Der neue stellvertretende Bundesvorsitzende der SPÖ, Mario Leiter, hat sich kürzlich zu wesentlichen Themen der österreichischen Politik geäußert. In seiner Funktion bleibt er auch Landesparteivorsitzender in Vorarlberg. Parteichef Andreas Babler hatte ihm die Rolle als Stellvertreter angeboten, nachdem das Bundesparteipräsidium mit 14 Personen konstituiert wurde, in dem auch einige Landesparteivorsitzende kooptiert sind. Bei einem SPÖ-Parteitag, den Leiter als „sensationell“ bezeichnete, waren rund 600 Delegierte und über 1.000 Gäste anwesend. Babler äußerte in seiner Rede, dass es in der internen Kommunikation der Partei Verbesserungsbedarf gebe.

Leiter thematisierte die drängenden Probleme der Migration, Teuerung und des Wohnraums in Österreich, die besser zwischen Bund und Ländern abgestimmt werden müssten. Dabei kritisierte er die Regierungsmaßnahmen in seiner Heimat, insbesondere die Kürzung der Wohnbauförderung, und forderte mehr Unterstützung für gemeinnützige Bauträger. Er wies darauf hin, dass im vergangenen Jahr nur 322 gemeinnützige Wohnungen in Vorarlberg errichtet wurden, was er als „viel zu wenig“ bezeichnete. Die finanzielle Situation der Gemeinden bezeichnete er als alarmierend und bestärkte Maßnahmen zur Entlastung.
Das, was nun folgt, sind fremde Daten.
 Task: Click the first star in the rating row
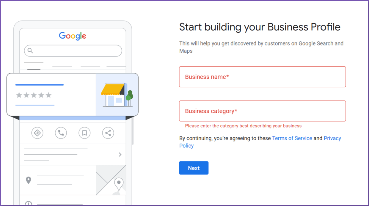click(19, 95)
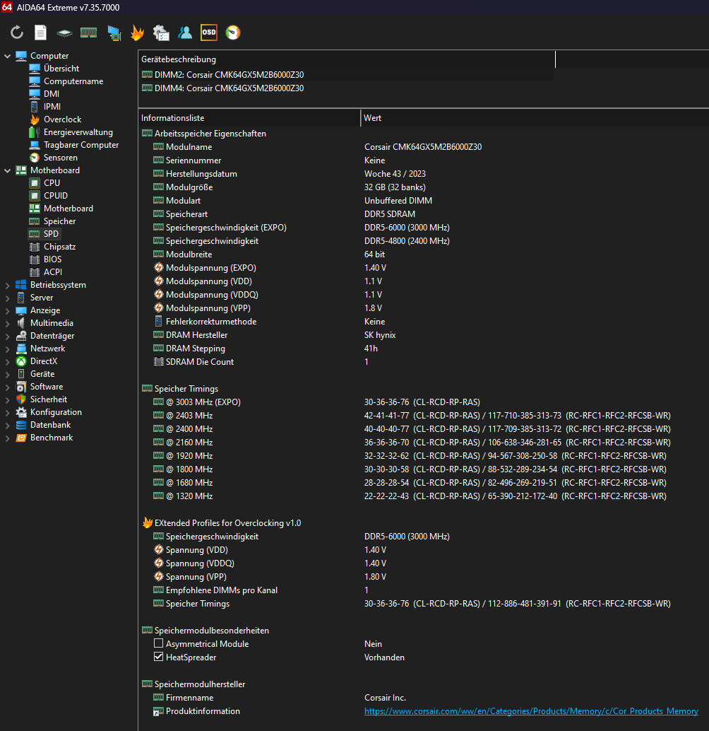Image resolution: width=709 pixels, height=731 pixels.
Task: Click the OSD panel toolbar icon
Action: 209,33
Wehrpflicht und Volksbefragungen

Zur Debatte um die Wehrpflicht äußerte Leiter, dass er keine persönliche Präferenz zum „8-plus-2“-Modell hat, sich jedoch für ein starkes Bundesheer bekennt. Dabei sprach er sich ebenfalls dafür aus, dass plebiszitäre Instrumente wie Volksbefragungen einvernehmlich stattfinden sollten. Die Diskussion um die Wehrpflicht hat durch den Ukraine-Konflikt neuen Auftrieb erhalten; der Schutz der Neutralität Österreichs wird inzwischen als nicht ausreichend angesehen. Der Milizbeauftragte des Verteidigungsministeriums, Erwin Hameseder, wies darauf hin, dass Österreich keine „Insel der Seligen“ sei und betonte die Notwendigkeit von Reformen.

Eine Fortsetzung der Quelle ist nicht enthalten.